Charlotte ne trouve pas de place chez elle où déposer son sac de cadeaux, sans parler de sortir ceux-ci et de les disposer chacun à une place adéquate. Trop de foutoir. Elle a laissé ses chaussures dans l’entrée, mais impossible de poser un pied en contact direct avec la moquette, aucun espace libre au sol – des papiers à jeter pour l’essentiel. Quand elle invite du monde, elle en profite pour passer l’aspirateur, faire des tas, dégager un minimum le passage.

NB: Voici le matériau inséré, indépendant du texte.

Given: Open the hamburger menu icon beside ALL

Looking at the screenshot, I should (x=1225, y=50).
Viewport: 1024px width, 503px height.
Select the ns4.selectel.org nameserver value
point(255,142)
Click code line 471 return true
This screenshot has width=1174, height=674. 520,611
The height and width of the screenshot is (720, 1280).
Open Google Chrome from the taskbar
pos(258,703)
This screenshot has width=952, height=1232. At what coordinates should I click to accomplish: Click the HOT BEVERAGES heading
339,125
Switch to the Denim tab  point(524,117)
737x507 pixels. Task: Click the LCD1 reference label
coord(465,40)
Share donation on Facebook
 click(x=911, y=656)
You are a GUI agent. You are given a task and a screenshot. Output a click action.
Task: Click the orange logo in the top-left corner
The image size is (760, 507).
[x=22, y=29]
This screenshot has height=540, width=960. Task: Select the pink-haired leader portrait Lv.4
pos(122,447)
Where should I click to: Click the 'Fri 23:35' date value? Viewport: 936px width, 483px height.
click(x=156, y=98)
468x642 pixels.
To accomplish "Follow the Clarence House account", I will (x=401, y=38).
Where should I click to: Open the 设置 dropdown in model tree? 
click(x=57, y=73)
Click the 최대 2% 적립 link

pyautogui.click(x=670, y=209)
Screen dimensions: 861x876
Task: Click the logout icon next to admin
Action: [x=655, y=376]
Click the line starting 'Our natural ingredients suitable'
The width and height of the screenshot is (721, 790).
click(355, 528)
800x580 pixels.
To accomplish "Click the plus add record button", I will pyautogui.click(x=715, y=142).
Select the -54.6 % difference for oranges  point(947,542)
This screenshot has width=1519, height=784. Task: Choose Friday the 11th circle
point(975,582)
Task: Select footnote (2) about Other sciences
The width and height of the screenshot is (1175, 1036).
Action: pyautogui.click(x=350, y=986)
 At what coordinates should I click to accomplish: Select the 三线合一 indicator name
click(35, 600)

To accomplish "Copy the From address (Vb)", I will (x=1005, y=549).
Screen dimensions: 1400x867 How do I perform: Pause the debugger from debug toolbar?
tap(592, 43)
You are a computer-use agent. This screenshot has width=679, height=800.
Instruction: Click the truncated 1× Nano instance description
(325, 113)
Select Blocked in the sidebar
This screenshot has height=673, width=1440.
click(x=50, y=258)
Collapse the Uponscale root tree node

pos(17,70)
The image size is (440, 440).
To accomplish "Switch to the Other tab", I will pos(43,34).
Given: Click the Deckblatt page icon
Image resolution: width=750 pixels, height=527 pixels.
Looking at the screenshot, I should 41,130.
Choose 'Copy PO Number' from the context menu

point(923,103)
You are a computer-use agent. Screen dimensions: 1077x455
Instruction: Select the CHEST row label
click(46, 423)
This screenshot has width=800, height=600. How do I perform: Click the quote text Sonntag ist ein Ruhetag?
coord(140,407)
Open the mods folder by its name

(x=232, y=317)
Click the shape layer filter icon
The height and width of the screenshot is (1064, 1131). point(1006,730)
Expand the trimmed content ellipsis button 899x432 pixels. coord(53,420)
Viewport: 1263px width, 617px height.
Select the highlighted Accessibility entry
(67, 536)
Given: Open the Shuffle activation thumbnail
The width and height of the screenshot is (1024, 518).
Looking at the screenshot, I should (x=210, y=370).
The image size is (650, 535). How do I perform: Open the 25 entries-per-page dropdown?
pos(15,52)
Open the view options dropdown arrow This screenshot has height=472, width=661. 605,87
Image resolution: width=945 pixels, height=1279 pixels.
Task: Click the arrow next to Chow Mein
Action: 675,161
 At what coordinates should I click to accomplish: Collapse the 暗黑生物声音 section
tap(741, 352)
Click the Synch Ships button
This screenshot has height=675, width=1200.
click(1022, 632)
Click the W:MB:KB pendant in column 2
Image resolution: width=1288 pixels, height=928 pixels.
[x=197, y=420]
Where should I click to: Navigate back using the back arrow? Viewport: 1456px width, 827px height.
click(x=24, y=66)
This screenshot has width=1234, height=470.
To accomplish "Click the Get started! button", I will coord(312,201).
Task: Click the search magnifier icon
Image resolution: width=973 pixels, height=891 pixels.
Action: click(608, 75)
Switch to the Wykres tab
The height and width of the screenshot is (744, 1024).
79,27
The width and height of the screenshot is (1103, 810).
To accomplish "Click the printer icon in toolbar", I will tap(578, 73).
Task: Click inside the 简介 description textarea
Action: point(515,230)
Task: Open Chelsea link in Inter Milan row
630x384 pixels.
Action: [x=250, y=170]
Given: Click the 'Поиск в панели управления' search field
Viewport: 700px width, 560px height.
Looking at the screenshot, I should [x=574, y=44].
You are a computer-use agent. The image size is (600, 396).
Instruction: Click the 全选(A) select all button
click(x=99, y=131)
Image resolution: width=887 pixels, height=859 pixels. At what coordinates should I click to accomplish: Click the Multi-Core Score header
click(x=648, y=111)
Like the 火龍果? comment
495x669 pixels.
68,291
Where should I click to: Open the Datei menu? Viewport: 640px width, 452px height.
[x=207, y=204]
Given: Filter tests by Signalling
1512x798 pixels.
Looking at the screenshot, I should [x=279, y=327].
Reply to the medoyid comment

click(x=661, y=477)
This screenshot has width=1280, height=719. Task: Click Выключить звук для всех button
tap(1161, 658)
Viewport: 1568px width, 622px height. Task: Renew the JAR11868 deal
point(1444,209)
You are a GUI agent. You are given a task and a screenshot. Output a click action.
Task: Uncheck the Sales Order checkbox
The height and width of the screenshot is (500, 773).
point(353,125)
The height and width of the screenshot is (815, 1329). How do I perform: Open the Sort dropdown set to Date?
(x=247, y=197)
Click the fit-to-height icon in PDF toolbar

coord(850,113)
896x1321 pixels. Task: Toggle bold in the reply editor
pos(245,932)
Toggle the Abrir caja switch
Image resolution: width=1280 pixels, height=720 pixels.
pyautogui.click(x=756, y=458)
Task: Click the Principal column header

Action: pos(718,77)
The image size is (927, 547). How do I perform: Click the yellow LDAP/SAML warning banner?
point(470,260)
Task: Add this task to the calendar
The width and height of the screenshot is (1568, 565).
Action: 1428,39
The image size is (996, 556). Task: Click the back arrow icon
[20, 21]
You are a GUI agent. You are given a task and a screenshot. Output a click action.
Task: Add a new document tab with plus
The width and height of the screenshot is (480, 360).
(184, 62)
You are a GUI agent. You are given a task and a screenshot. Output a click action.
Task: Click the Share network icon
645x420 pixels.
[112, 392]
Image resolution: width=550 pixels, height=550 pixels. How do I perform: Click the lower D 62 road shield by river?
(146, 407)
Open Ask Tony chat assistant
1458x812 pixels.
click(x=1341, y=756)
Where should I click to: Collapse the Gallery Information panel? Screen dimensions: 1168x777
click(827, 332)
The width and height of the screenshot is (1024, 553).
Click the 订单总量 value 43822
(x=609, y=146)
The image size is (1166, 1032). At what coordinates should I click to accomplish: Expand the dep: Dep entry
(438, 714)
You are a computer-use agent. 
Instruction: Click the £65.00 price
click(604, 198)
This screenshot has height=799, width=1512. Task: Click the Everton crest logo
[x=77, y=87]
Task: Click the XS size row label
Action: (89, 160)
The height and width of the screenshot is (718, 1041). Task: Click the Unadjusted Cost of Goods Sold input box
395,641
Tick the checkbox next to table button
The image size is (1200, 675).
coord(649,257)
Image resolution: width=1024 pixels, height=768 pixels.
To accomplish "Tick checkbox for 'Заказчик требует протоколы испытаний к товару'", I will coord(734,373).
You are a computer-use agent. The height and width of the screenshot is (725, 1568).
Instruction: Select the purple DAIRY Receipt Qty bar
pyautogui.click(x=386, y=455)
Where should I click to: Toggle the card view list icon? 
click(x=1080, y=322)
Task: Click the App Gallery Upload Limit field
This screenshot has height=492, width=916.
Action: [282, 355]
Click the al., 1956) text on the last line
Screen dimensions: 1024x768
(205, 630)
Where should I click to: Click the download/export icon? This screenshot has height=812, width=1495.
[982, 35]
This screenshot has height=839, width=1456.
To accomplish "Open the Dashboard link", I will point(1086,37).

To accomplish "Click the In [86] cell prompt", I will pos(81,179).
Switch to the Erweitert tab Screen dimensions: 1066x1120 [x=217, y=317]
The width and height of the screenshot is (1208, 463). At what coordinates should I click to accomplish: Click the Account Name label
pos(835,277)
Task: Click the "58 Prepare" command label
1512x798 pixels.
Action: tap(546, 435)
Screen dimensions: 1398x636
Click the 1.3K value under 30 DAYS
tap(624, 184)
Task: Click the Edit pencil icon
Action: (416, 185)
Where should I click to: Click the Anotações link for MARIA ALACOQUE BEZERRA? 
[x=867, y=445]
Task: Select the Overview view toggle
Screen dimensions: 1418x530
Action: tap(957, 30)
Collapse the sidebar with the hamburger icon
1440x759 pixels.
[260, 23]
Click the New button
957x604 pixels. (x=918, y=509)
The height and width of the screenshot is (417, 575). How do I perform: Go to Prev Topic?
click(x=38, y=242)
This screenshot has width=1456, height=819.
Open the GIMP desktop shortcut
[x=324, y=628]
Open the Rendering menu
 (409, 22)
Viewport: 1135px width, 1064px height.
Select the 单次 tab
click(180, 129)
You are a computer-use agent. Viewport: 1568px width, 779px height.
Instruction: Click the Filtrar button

Elle prémédite cela de moins en moins, inviter du monde. Elle aurait pu profiter de son anniversaire pour faire le ménage, ou le contraire ? Elle ne sait plus, ses pensées sont un peu confuses. Un fond de vodka dans le congélo. Elle a oublié ses buvards dans l’autre appartement ! Tant pis, elle est fatiguée. Elle envoie un texto à Lucie, si elle pouvait aller les récupérer. Elle ne reçoit plus souvent chez elle car quand on sonne à l’improviste elle fait semblant qu’il n’y a personne. Ils ne sont pas dupes, mais ils ont arrêté. Le sexe, ça ne se passe plus dans son lit. Il y a quelque chose qui ne va pas, elle sent la colère monter, sans doute l’effet de son nouvel âge ? L’an 1, s’était-elle préparée, ne pas se laisser abattre par les dizaines. Les trois cartons de photos de Tonio attirent immanquablement son regard, placés contre la penderie. Elle imagine qu’ils contiennent son corps tronçonné, dans l’un la tête, dans l’autre le thorax, dans le troisième les jambes. Ils ont la même contenance chacun, ce n’est pas crédible. Et elle ne l’a pas tué. Il faut absolument qu’elle range cette pièce, c’est une question de survie ! Ou de loyauté imprécise.

mercredi 25 novembre 2020

C'est un appartement qui grince du parquet

25 septembre

C’est un appartement qui grince du parquet quand on cherche les toilettes, avec une poignée de chasse en porcelaine, avec la cuisine juste à côté et du jus d’orange en brique dans le frigo. Aucun souvenir d’être entrée ici, la fenêtre est au deuxième étage et donne sur une cour de box à louer, des saloperies sur leurs toits en tôle ondulée. Un chat. Il y a plusieurs pièces, Charlotte pousse la porte d’une chambre où dorment Lucie et un homme au dos nu, il a du poil sur les épaules. Dans la pénombre on dirait du moisi. Lucie est reconnaissable à ses cheveux courts. Dans une autre chambre ça baise à deux ou trois, Charlotte les entend depuis le couloir, elle retourne au canapé. Elle allume un vieux lampadaire à abat-jour, cette heure ne ressemble à rien. Il était question de se rendre à un concert de jazz, non ? Elle a les oreilles qui bourdonnent un peu, le concert était la veille, Lucie n’en a pas reparlé, c’était l'anniversaire de Charlotte et elle n’a couché avec personne. Comment sont-elles arrivées ici, et où sont les autres ? Posé à côté de ses chaussures il y a un sac en papier avec tous ses cadeaux tassés dedans, ça tient. Judith lui a offert un raton-laveur en plâtre, Sélim un châle importable, trop cher, en soie, Jeff un assortiment de buvards pas trop périmés, il en reste, elle retourne au frigo leur donner un coup de froid. Des livres aussi. Il faudrait qu’elle mange quelque chose. Et qu’elle s’en aille. Elle prend une photo.